The claim that more than a third of young GOP staffers are at least sympathetic to Fuentes isn’t entirely shocking. Recent years have seen numerous indications that this new brand of neo-Nazism and white nationalism has increasingly taken hold in the right-wing establishment.
and what’s notable about Dreher’s post isn’t the idea that Groypers are ascendant in the MAGA era. The remarkable thing here is the fact this message to Vance came from fairly far out on the right.

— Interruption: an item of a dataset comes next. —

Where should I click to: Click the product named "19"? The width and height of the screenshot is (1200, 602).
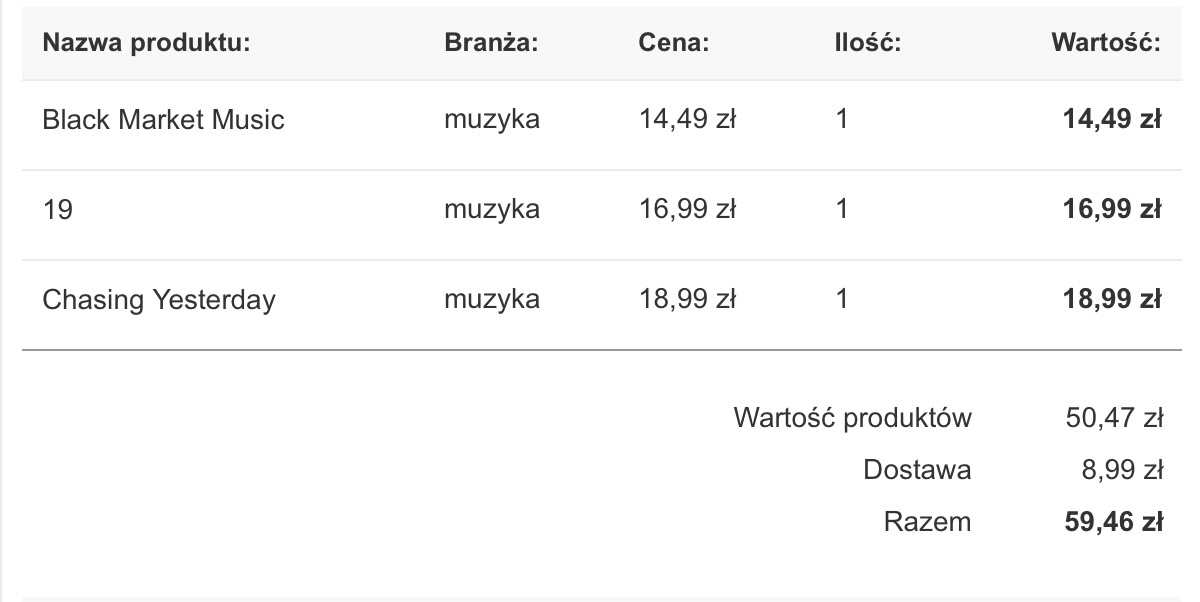58,210
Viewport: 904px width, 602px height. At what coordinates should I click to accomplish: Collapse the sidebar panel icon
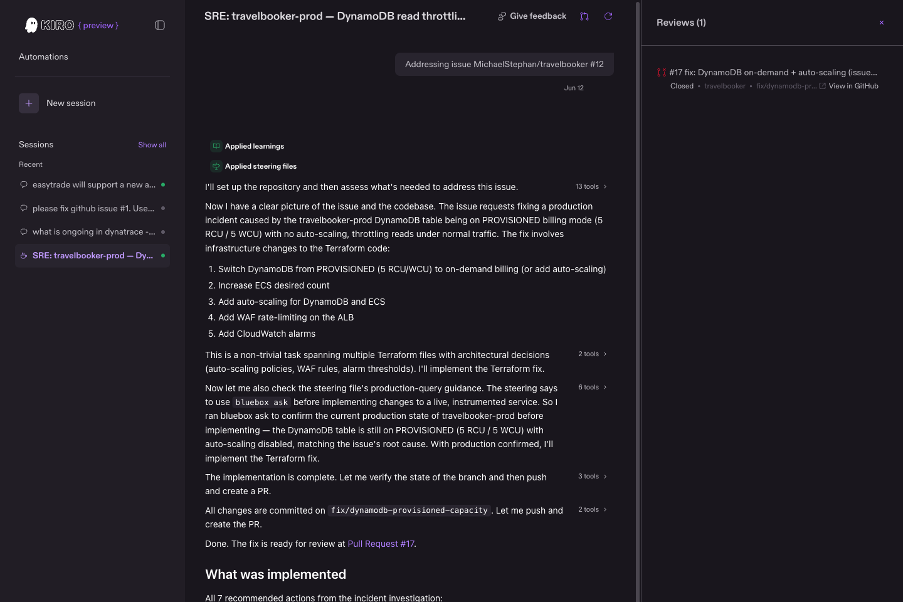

Dreher is perhaps most famous for his 2018 book — The Benedict Option — in which he pitched the idea that conservative Christians should form their own separatist communities due to their concerns about modern, secular values and the increasing acceptance of the LGBTQ community.
In a 2022 essay where Dreher discussed the fact his father had been a Klansman, he described himself as a “race liberal” while also asserting “black people and white people really were very different in terms of culture,” including what he called a “sexual code” among African-Americans that includes teenage motherhood and absentee fathers.
In the very essay where he decried the rising tide of Groyperism in D.C., Dreher repeatedly empathized with the roots of these young extremists’ anger and declared that, while anti-Semitism is misguided, Europe has been overwhelmed by a “Muslim mob.”
~ https://talkingpointsmemo.com/news/jd-vance-received-a-dire-...So much for those that claimed MAGA lacked diversity, disagreement about the angle of salute has scale akin to that of Lilliput and Blefuscu.
Dems didn't support Mamdani because he's a liability outside large, progressive cities.
I'm not arguing with your summation of the realpolitik the way the Dem establishment sees it, but this worry of theirs needs to die in a fire. Turmp has shown that people are willing to vote for abjectly terrible, extremist, even outright anti-American candidates as long as they stand and fight for something. The Democrats' strategy of continually compromising to middle of the road milquetoast candidates that vaguely gesture at mild bargaining reforms is a losing one with voters. (of course part of the incentive to do this is their corporate sponsors, but they need to get over this addiction to easy money if they want to win elections)
> many Democrats do support the Trump administration policies on healthcare
citation needed
> Or how the core Democrat party
The phrase "the Democrat party" is a well known right wing slur against the Democratic party; this term is used exclusively by right wing activists and party members and you'd only see it by reading lots of right wing sources.
The US electoral system was essentially doomed to iteratively spiral into two blocs, neither of which significantly represent a sizable chunk of the US population.
It's the unfortunate emergent behaviour of a system set up hundreds of years ago by founders opposed to Kings, little kings, and dominant Party politics.
Had they the means to model iterative dynamic systems and the time to do so, they might have chosen better, instead Franklin noted that it was "good enough for now" (then) and that without attention and upkeep would slide into despotism.
My own great grandparents went with a Washminster system, a hybrid of UK and US governance, with elections that evolved to avoid First Past the Post as a nod toward greater choice and keeping the bastards honest (a once popular minority party slogan here).
Don't Hate the Player, Hate the Game Rules?
It is really crazy how authoritarian the US has become, and so quickly.
> At least one student in the classroom was uncomfortable, and I’m sure there are more,” he said.
—-
I’m sorry but intellectual diversity requires debate. Debate can be uncomfortable.